Since 2018 he been promoted twice and in March 2020 was given the rank of honorary Captain at an event in Birmingham by First Sea Lord Admiral Sir Tony Radakin.

The First Sea Lord said: "Since Raj's appointment as an Honorary Officer he has been a tireless advocate for the Service and this promotion reflects his commitment and hard work.
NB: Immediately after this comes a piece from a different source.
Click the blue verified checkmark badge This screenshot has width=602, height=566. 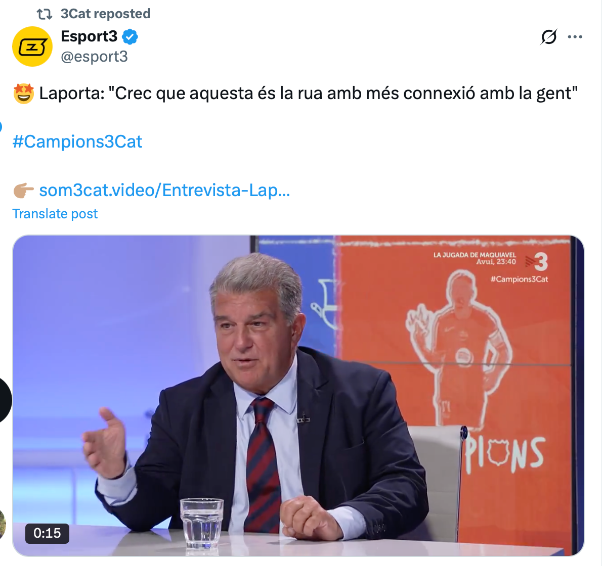pyautogui.click(x=130, y=37)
A particular highlight was seeing his affiliated ship, HMS Dragon, lit up at sea to celebrate Diwali, in an image that reached audiences throughout the world."

== Appointments and honours ==
- Officer of the Most Excellent Order of the British Empire (OBE)
- Honorary Consul for India with jurisdiction for Wales
- Deputy Lieutenant for South Glamorgan (DL)
- Member of the Governing Body (The council) of Cardiff University
- Member of the board of the Wales Millennium Centre
- Member of the board of the National Pharmaceutical Association
- Member of the board of the Cardiff Business Club
- Member of the board of the Welsh International Business Council
- Chairman of Kidney Wales Foundation and Donate Wales
- Chairman of Community Pharmacy Wales
- Granted Coat of Arms by College of Arms
- Honorary Fellowship from Cardiff Metropolitan University
- Honorary Fellowship from University of South Wales
- Appointed Fellow of Royal Pharmaceutical Society
- President of Consular Association of Wales
- Institute of Directors Awards - Directors' Award winner 2019
- Granted an honorary commission by Royal Navy to the position of Honorary Lieutenant Commander on 16 September 2018, the first Indian born recipient of such an honour.
- Granted an honorary Captaincy by Royal Navy in March 2020.